Jarak ke Jalur dan 850hPa_qv(0d)-(−1d) adalah dua variabel yang paling menonjol (Gambar 4 ). Dalam hal besaran absolut, dampak Jarak ke Jalur pada kejadian TCER sebanding dengan kejadian non-TCER. Gambar 5 juga memberikan nilai SHAP positif dan negatif dari setiap fitur, yang masing-masing mewakili peningkatan probabilitas dan penekanan kejadian presipitasi ekstrem. Nilai SHAP dari Jarak ke Jalur adalah negatif terlepas dari kedekatannya (Gambar 5 ), yang menunjukkan kontribusi negatif yang konsisten terhadap prediksi model dan menekan probabilitas perkiraan kejadian TCER. Ini konsisten dengan asimetri presipitasi yang disebabkan oleh TC, yang mungkin disebabkan oleh efek gabungan dari jalur TC, pengangkatan topografi, dan gangguan sirkulasi multiskala (misalnya, Cai et al. 2023 ; Dong et al. 2010 ; Jiang et al. 2018 ; Qiu et al. 2019 ). Kontribusi independen Jarak ke Jalur melemah karena korelasinya yang tinggi dengan fitur-fitur lain (misalnya, kelembapan tingkat rendah, dan kecepatan vertikal). Misalnya, dalam rentang jarak tertentu, pegunungan pesisir mungkin telah menghalangi curah hujan lebat di area inti TC, yang menyebabkan perbedaan signifikan di wilayah curah hujan aktual. Di luar rentang ini, peningkatan jarak mengurangi kemungkinan curah hujan karena pengaruh aliran penurunan, yang mengarah pada konvergensi nilai-nilai SHAP. 850hPa_qv(0d)-(−1d) , yang mewakili perubahan 24 jam dalam transportasi uap air meridional tingkat rendah, memiliki nilai SHAP absolut sebesar 2,3 dan 1,95 untuk kejadian TCER dan non-TCER, masing-masing (Gambar 4 ), yang menunjukkan bahwa ia memiliki dampak yang lebih besar pada kejadian TCER daripada pada kejadian non-TCER (Gambar 5 ). Itu berkorelasi positif dengan TCER, karena nilai fitur positif sesuai dengan nilai SHAP positif.

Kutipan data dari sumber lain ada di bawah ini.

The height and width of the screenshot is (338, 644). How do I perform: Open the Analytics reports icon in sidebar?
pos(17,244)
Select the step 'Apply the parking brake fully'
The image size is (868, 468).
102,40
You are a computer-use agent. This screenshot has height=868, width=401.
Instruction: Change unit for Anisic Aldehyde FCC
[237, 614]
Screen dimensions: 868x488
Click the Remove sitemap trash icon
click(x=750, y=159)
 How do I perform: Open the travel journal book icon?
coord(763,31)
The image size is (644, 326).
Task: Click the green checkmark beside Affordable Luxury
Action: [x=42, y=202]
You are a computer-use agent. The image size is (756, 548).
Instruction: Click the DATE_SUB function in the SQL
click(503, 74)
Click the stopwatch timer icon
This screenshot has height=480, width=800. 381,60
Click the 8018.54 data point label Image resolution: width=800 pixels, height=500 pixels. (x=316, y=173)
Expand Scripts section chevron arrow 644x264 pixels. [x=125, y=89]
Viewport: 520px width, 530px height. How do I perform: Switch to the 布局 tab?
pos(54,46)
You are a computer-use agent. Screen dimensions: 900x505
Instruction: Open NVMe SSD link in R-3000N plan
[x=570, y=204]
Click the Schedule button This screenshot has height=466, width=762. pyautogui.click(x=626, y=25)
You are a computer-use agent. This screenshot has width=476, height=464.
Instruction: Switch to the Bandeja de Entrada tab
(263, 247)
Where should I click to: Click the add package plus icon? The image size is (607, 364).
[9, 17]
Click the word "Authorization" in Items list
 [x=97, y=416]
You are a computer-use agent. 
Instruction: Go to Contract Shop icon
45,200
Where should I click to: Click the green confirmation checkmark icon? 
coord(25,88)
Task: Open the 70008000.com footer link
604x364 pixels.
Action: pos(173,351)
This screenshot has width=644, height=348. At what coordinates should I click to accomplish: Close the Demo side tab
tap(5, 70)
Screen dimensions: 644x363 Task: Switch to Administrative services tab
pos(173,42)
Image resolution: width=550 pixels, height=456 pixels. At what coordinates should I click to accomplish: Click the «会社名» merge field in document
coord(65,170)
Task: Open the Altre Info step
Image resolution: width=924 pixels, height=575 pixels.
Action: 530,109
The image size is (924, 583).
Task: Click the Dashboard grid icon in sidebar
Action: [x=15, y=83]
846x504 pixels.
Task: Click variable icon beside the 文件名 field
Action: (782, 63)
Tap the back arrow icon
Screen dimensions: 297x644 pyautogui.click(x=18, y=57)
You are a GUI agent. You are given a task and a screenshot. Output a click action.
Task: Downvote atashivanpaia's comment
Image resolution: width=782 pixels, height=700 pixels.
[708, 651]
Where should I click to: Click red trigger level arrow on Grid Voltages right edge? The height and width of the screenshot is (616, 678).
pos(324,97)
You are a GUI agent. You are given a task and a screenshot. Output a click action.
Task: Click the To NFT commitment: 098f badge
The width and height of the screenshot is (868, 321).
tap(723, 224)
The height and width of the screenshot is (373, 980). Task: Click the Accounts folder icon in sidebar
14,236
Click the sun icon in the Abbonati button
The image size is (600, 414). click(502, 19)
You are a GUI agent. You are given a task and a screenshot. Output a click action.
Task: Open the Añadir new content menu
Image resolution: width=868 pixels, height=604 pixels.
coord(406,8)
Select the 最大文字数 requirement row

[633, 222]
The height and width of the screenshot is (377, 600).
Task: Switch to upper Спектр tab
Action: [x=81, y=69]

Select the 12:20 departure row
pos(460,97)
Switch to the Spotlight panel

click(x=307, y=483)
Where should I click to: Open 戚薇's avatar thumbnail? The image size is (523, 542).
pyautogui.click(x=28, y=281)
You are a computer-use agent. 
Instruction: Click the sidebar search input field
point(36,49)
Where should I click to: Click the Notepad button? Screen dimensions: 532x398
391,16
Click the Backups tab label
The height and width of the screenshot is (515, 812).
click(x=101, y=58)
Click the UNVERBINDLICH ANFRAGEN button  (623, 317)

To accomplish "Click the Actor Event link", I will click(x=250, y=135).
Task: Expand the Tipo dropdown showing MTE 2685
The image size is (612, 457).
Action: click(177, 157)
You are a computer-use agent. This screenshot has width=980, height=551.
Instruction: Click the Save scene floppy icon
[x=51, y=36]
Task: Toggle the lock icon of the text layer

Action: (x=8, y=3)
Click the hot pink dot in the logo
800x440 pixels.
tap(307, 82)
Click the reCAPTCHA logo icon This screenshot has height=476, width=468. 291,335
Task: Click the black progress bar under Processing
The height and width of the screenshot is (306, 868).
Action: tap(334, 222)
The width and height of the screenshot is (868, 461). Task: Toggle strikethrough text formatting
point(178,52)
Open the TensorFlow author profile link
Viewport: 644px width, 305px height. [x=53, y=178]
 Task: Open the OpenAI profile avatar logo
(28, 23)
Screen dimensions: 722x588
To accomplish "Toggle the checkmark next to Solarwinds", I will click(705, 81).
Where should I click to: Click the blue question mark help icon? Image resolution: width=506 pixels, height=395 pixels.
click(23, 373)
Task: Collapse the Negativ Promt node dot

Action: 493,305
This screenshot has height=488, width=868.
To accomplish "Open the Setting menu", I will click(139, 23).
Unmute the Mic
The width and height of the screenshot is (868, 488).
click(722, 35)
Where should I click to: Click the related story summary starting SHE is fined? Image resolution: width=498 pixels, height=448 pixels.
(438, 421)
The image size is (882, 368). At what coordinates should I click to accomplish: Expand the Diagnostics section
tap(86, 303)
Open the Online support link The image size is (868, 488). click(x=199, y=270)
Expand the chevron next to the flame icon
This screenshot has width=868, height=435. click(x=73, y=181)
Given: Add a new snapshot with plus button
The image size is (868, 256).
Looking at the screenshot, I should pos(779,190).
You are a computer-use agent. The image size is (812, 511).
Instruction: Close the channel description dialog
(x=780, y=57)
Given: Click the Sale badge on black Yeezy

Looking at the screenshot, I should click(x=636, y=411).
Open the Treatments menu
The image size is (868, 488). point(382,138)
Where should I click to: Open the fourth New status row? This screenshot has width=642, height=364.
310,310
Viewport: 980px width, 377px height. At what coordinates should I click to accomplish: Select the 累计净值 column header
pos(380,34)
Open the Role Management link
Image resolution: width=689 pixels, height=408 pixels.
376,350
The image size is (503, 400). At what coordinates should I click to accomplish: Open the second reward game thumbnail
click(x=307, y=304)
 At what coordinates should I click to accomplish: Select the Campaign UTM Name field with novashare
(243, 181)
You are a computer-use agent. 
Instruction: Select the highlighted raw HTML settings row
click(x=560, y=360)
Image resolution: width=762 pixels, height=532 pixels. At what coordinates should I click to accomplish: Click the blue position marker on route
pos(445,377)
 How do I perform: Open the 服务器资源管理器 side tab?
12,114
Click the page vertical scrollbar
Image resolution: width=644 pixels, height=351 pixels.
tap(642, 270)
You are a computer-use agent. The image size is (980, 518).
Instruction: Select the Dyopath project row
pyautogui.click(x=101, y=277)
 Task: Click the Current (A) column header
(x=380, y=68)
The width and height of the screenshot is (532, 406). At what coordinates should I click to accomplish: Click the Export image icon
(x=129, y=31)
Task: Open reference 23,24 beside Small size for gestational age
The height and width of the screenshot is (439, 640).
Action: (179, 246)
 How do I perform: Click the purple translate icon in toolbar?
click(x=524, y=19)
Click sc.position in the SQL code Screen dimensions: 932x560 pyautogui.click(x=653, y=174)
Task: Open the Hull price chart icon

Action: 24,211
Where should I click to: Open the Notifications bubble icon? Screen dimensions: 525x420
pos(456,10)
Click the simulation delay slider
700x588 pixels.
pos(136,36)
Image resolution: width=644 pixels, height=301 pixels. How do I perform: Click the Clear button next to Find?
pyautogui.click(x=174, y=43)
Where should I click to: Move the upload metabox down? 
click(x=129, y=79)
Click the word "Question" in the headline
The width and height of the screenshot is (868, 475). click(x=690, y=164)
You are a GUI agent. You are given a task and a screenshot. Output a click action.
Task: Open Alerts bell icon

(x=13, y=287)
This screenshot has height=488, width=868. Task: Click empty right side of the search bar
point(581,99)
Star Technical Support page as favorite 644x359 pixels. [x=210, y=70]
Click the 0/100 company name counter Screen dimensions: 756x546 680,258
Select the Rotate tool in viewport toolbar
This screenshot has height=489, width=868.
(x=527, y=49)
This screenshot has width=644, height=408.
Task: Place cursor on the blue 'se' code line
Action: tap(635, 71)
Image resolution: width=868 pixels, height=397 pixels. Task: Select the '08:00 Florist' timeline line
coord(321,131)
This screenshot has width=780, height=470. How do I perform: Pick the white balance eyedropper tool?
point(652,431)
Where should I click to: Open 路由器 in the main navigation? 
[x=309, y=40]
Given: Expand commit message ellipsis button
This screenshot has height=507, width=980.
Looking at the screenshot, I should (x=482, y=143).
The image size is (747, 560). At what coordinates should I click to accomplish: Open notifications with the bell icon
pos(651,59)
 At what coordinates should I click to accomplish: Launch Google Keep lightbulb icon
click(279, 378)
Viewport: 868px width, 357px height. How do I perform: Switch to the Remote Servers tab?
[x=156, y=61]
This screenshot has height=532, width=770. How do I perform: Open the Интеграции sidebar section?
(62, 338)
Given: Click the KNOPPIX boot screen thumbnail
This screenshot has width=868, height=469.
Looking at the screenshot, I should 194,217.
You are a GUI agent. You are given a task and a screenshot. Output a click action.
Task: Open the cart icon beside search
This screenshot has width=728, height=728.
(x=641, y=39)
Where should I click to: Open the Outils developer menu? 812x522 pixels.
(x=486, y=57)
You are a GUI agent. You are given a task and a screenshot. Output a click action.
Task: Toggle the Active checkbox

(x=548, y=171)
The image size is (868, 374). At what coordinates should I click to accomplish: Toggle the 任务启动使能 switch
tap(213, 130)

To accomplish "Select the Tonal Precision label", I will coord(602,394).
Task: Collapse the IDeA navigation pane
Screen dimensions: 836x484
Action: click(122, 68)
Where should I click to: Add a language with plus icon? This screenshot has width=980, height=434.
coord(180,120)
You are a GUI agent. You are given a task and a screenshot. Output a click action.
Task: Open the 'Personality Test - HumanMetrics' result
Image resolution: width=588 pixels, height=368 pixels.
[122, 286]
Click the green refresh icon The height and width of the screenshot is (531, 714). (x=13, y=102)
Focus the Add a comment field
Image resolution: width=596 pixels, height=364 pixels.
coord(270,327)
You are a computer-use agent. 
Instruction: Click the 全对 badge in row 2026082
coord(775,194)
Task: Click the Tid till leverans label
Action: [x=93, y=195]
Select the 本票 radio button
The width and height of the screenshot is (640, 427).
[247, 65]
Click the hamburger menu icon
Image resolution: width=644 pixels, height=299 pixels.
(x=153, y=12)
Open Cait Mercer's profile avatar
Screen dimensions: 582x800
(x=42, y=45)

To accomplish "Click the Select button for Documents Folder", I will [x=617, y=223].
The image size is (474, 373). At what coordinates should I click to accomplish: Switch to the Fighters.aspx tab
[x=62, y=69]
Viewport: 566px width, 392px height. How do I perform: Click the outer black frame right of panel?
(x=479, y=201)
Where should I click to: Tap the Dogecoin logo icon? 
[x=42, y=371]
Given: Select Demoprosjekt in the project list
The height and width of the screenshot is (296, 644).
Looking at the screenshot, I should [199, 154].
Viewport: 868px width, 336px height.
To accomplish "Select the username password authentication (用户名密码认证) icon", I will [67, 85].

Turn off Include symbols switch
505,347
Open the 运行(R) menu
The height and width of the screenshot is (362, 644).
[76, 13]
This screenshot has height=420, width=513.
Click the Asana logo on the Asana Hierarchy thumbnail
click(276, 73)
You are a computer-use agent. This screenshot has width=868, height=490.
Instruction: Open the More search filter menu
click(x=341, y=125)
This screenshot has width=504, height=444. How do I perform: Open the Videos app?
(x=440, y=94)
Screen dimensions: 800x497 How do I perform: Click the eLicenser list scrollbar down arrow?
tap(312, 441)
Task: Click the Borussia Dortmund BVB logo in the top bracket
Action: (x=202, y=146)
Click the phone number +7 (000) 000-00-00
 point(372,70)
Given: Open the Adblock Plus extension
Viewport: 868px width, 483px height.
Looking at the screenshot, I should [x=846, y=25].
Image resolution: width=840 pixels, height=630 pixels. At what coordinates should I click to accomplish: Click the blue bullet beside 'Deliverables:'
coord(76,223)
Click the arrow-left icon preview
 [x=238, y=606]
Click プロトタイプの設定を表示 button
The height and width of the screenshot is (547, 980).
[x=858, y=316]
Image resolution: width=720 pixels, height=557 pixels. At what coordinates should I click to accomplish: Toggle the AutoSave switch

Peningkatan signifikan dalam transportasi uap air meridional tingkat rendah (misalnya, peningkatan aliran masuk hangat dan lembab) menyediakan kondisi air yang diperlukan untuk konveksi, dan nilai SHAP positif menunjukkan bahwa model tersebut mengidentifikasi akumulasi uap air sebagai prekursor utama presipitasi ekstrem.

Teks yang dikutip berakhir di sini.